Try it: Report every line below that holds the word "axis".

Record extracts:

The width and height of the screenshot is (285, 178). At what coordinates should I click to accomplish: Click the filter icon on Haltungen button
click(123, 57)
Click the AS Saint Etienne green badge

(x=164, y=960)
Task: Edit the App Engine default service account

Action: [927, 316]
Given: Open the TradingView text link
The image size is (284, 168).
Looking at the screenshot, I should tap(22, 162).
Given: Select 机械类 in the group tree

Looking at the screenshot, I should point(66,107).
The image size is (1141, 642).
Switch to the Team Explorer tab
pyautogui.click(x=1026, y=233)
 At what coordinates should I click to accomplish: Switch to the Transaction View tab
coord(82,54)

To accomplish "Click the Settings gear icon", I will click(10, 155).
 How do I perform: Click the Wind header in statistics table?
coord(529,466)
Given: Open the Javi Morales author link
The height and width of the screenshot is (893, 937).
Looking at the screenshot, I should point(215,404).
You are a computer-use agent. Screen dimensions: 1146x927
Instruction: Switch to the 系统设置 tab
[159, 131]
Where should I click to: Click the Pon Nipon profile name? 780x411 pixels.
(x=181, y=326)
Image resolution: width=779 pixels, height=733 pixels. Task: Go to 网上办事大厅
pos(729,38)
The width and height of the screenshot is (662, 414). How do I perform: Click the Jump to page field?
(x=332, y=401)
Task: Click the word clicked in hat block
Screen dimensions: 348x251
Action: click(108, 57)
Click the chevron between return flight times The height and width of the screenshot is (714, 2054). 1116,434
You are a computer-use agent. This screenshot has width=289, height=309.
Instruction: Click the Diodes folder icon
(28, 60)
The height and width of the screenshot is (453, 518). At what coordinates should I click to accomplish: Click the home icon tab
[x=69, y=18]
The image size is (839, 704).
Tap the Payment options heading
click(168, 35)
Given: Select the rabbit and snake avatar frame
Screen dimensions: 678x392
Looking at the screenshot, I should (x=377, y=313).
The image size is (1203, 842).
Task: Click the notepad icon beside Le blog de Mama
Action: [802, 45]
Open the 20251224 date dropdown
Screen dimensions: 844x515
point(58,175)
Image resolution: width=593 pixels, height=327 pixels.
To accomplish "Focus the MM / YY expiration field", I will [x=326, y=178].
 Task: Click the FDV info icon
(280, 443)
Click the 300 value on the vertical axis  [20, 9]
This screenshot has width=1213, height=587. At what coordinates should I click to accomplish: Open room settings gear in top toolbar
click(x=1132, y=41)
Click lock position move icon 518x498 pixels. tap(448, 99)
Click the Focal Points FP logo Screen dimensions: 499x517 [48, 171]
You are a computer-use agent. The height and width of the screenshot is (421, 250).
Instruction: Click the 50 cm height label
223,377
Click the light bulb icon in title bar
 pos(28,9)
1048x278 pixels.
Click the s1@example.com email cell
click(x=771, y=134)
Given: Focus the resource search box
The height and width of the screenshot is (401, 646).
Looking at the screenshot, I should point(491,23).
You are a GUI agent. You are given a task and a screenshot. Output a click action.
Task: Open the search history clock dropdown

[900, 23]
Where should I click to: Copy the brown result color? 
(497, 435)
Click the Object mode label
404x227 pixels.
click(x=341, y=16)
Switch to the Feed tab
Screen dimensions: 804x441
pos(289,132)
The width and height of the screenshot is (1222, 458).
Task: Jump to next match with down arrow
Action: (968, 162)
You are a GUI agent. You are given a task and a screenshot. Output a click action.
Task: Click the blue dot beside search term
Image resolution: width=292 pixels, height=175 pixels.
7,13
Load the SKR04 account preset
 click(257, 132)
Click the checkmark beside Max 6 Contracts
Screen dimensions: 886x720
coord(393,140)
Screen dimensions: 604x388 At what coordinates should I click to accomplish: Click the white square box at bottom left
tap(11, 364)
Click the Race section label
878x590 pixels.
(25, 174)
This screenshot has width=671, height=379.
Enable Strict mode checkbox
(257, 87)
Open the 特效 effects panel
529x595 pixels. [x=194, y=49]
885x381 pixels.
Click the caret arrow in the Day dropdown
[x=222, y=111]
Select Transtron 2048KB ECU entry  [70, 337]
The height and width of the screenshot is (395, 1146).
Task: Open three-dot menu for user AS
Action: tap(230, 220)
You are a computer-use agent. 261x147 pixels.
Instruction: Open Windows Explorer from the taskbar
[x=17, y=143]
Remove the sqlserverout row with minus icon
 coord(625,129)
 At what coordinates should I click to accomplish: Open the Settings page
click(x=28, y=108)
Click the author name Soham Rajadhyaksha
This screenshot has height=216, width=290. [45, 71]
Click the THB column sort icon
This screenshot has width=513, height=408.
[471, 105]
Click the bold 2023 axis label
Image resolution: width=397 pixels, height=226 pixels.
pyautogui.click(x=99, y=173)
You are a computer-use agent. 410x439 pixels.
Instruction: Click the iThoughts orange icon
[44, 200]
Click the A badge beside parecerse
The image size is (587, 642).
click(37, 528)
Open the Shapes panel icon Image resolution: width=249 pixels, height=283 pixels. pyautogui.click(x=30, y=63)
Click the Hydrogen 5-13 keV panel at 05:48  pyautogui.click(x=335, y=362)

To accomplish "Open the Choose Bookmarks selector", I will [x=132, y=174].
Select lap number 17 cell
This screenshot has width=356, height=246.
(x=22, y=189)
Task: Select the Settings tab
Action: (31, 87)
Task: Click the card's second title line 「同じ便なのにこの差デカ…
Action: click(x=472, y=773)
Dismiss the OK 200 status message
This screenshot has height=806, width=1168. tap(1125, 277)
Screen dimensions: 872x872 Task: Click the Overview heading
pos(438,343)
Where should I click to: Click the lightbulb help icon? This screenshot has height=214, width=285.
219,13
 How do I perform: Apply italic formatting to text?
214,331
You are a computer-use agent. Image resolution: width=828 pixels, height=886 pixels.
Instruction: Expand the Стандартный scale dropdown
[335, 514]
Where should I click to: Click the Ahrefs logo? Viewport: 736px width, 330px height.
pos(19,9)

Reply to the task:
Click the 300 value on the vertical axis  [20, 9]
Click the bold 2023 axis label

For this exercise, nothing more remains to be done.